We can see from Fig. 1 that both signal decoupling and the overall discovery process require termination conditions. One termination condition for the signal decoupling process is to train the neural networks until they accurately decouple the self dynamics and interaction dynamics. Typically, this is judged by whether the error on the validation set is below a certain threshold. For the termination condition of the entire discovery process, we check if the difference between the predictive results generated by the identified equation and the actual data is below a specified threshold, indicating that a satisfactory dynamics equation has been found.

Performance measures

The performance measures for evaluating the methods in this work are as follows:

Adjusted R ² score

Adjusted R² offsets the impact of the number of nodes N on R², so that the true value range is (0, 1), and the larger the better. The score can be calculated as:

$$\,{{\mbox{adjusted}}}\,\,{R}^{2}=1-\frac{(1-{R}^{2})(N-1)}{(N-d-1)},$$

where \({R}^{2}=1-\frac{{\sum }_{i=1}^{N}{({X}_{i}(t)-{\hat{X}}_{i}(t))}^{2}}{\mathop{\sum }_{i=1}^{N}{({X}_{i}(t)-\bar{X}(t))}^{2}}\).
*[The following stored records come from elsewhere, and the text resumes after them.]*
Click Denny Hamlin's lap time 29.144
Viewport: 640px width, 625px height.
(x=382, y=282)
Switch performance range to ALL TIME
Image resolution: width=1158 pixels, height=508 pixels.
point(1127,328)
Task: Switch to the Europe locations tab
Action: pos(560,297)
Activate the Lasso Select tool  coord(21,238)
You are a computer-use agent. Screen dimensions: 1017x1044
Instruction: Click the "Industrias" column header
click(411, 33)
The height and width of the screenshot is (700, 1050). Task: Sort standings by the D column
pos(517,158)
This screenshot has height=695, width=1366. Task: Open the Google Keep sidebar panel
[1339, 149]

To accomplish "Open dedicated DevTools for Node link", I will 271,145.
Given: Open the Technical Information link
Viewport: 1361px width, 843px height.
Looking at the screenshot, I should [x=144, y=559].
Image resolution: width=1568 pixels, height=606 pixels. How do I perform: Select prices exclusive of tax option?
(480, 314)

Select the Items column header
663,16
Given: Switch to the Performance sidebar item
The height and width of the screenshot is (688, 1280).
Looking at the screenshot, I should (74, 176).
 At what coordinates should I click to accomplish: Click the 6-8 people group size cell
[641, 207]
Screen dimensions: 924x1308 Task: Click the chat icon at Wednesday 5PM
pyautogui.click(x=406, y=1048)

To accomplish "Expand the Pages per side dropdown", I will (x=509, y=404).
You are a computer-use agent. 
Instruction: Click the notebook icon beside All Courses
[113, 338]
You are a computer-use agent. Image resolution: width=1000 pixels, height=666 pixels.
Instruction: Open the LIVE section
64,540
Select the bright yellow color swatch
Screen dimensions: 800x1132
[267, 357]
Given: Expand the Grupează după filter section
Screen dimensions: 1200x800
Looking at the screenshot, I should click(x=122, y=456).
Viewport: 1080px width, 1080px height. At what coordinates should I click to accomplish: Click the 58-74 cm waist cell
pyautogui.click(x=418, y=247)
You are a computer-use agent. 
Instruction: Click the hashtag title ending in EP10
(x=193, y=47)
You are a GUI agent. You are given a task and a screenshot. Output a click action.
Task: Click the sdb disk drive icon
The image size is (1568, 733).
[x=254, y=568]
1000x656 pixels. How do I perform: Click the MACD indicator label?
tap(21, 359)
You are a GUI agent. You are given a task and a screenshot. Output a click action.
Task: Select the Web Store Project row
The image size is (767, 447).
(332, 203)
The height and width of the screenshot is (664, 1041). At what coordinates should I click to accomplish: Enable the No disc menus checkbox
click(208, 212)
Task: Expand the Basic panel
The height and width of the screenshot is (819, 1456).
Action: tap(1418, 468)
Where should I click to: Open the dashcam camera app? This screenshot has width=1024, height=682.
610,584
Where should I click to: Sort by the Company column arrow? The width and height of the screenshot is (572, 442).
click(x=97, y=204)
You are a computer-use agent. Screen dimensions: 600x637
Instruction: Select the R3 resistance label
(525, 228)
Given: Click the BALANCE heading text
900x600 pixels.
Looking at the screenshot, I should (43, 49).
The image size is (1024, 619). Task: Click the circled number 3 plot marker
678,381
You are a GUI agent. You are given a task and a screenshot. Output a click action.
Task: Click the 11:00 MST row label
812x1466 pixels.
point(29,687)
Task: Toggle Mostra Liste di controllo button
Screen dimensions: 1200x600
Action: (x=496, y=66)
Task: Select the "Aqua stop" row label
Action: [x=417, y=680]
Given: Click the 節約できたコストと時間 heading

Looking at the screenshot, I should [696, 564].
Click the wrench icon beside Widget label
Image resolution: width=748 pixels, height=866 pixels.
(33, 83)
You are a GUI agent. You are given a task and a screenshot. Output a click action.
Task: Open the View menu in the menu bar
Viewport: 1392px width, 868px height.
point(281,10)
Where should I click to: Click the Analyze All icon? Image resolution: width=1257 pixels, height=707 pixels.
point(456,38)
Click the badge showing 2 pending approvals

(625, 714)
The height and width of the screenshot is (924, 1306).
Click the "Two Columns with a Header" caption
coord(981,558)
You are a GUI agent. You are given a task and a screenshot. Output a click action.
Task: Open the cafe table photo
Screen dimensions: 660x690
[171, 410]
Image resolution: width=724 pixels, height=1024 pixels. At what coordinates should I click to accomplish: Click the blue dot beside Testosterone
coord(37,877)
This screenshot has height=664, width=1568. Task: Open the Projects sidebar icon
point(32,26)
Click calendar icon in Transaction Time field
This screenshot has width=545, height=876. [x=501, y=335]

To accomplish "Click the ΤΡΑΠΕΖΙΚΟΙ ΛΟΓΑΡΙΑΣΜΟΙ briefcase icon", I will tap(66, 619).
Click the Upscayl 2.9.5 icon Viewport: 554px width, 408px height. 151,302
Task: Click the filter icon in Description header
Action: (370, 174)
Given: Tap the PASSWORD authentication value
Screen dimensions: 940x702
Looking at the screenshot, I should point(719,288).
X_i(t) and \({\hat{X}}_{i}(t)\) are the true and predictive states of node i at time t, respectively. \(\bar{X}(t)\) is the average of X_i(t) over all node and N is the number of nodes.

NED

We adopt the normalized Euclidean distance (NED) to finely evaluate the difference between the predictive states generated by the inferred equation and the true states for each node i, defined as follows:

$$\,{{\mbox{NED}}}\,({X}_{i},{\hat{X}}_{i})=\frac{1}{{D}_{\max }^{0:T}}\mathop{\sum }_{t=0}^{T}\sqrt{{({X}_{i}(t)-{\hat{X}}_{i}(t))}^{2}+{({\dot{X}}_{i}(t)-{\hat{\dot{X}}}_{i}(t))}^{2}},$$

where \({D}_{\max }^{0:T}\) represents the maximum Euclidean distance between pairs of true states over the time interval [0, T]. X_i(t) and \({\hat{X}}_{i}(t)\) are the true and predictive states of node i at time t, respectively. \({\dot{X}}_{i}(t)\) and \({\hat{\dot{X}}}_{i}(t)\) are their respective derivatives.

Recall

From the perspective of the symbolic form of equations, we use recall to evaluate the accuracy of the discovered equations, specifically whether a certain function term is present or not. Let ξ_true and ξ_pre denote the true and inferred coefficients under a candidate library of function terms. For example, a library is [1, x, x², x³, x⁴], If a true equation is y = 1 + x, then ξ_true = [1, 1, 0, 0, 0]. And if an inferred equation is y = 1 + x², then ξ_pre = [1, 0, 1, 0, 0]. Recall measures the percentage of coefficients successfully identified among the true coefficients and is defined as:

$${{Recall}}=\frac{| {\xi }_{{{true}}}\odot {\xi }_{{{pre}}}{| }_{0}}{| {\xi }_{{{true}}}{| }_{0}},$$

where ⊙ represents the element-by-element product of two vectors, ∣ ⋅ ∣₀ denotes the number of non-zero elements in the vector.

More performance measures, including MRE (Mean Relative Error), MAE (Mean Absolute Error), L2 error, and Precision, can be found in Supplementary Section IV.